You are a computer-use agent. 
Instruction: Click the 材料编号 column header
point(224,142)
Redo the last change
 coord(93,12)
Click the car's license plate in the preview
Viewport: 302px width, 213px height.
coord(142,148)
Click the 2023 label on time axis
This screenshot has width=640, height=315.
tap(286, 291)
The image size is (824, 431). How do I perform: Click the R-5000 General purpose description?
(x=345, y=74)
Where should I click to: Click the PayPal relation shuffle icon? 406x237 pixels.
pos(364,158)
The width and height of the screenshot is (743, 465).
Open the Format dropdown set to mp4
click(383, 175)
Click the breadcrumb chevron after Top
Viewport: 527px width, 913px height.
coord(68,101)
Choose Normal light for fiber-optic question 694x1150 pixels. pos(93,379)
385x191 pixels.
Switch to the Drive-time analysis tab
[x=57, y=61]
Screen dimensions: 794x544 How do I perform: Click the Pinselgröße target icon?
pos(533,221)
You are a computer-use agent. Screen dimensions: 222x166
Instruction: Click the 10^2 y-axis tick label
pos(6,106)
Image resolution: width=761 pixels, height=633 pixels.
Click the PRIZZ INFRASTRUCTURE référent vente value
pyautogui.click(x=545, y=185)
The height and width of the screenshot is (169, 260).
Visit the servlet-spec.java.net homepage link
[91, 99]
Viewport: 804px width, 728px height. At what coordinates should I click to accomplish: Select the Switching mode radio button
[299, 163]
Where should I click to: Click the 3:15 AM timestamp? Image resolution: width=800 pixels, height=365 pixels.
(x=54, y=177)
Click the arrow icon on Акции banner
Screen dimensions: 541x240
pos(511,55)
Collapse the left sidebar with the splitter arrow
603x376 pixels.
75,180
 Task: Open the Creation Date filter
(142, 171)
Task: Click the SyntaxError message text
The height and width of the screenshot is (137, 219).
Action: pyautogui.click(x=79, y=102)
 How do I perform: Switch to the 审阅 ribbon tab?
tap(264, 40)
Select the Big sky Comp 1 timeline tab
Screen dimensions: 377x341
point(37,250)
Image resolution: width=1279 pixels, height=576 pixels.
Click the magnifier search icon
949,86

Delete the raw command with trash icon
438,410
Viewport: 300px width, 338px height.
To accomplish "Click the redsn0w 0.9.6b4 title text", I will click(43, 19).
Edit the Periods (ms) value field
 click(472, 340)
*-*-*
> **Assignment**: Lines with "text": return each one from the data above.

> **Task answer**:
Task: Click the SyntaxError message text
To accomplish "Click the redsn0w 0.9.6b4 title text", I will click(43, 19).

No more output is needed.